(May-29-2020, 05:51 AM)Gribouillis Wrote: Concerning randn()
, your output has length 100, so that there is no issue.
Yes, now I see that you're right. I must've been drunk while counting it the last night.
(May-29-2020, 05:51 AM)Gribouillis Wrote: Concerning seed()
, the purpose of such functions is to generate repeatable pseudo random sequences, for example
>>> np.random.seed(42)
>>> np.random.randn(5)
array([ 0.49671415, -0.1382643 , 0.64768854, 1.52302986, -0.23415337])

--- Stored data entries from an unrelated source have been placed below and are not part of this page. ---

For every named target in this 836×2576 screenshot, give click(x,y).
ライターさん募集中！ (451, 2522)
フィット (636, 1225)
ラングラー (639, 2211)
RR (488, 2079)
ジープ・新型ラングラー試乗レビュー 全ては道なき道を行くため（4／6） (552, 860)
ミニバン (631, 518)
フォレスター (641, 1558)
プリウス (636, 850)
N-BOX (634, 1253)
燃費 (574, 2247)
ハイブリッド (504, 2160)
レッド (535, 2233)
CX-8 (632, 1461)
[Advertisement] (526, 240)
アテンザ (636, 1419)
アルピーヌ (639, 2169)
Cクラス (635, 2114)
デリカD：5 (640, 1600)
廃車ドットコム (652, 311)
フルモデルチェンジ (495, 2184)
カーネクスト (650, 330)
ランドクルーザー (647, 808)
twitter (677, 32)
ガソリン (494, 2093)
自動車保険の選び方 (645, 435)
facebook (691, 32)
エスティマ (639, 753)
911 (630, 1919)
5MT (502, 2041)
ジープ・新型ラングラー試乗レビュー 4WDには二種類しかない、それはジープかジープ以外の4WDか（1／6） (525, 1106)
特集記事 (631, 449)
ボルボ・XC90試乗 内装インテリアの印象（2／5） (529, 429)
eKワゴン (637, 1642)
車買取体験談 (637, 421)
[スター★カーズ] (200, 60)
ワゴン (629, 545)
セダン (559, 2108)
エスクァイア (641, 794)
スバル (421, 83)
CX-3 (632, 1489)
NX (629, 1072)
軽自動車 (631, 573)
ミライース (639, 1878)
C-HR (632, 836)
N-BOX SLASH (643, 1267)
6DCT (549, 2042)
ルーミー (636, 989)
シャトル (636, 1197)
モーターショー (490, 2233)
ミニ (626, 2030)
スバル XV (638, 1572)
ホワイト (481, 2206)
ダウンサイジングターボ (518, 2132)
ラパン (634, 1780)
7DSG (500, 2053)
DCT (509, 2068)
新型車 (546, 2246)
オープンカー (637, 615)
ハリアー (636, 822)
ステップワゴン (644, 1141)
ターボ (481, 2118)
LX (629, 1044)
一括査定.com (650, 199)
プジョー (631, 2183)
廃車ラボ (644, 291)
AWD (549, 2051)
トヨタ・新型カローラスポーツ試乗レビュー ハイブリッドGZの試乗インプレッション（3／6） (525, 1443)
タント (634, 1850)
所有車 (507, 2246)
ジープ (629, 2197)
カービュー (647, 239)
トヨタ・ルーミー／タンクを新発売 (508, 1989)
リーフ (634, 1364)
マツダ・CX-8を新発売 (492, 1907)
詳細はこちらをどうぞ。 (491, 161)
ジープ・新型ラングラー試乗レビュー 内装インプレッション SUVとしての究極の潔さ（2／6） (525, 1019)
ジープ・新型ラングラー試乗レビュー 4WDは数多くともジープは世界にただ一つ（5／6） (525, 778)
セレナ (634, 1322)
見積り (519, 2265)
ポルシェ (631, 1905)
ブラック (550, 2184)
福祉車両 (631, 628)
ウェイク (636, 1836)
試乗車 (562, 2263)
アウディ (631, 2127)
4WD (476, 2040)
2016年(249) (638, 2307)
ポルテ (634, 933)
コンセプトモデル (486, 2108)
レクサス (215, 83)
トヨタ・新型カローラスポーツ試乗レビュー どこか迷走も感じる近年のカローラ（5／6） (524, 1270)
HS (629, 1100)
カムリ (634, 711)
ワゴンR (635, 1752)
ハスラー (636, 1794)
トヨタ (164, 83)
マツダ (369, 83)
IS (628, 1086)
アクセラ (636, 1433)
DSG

>>> np.random.seed(42) # restart the generator with the same seed
>>> np.random.randn(5)
array([ 0.49671415, -0.1382643 , 0.64768854, 1.52302986, -0.23415337]) # same random sequence
>>> np.random.seed(3748867) # a different seed
>>> np.random.randn(5)
array([-1.87666266, 2.5862967 , -0.49532264, -0.01653639, 0.01915029]) # a different random sequence
>>>
That said, numpy's documentation describes seed() as a convenience, legacy function. It means that one shouldn't call it but probably use RandomState instances instead, which also have seed() and randn() methods (be cautious however as RandomState is also described as a legacy class in other parts of the documentation, seeding seems to be a tricky subject. As an average user, one can perhaps avoid the details).
I understand seed() method from the beginning but don't see why 42 is in parenthesis. Could it be any other number? In documentation, we have 0.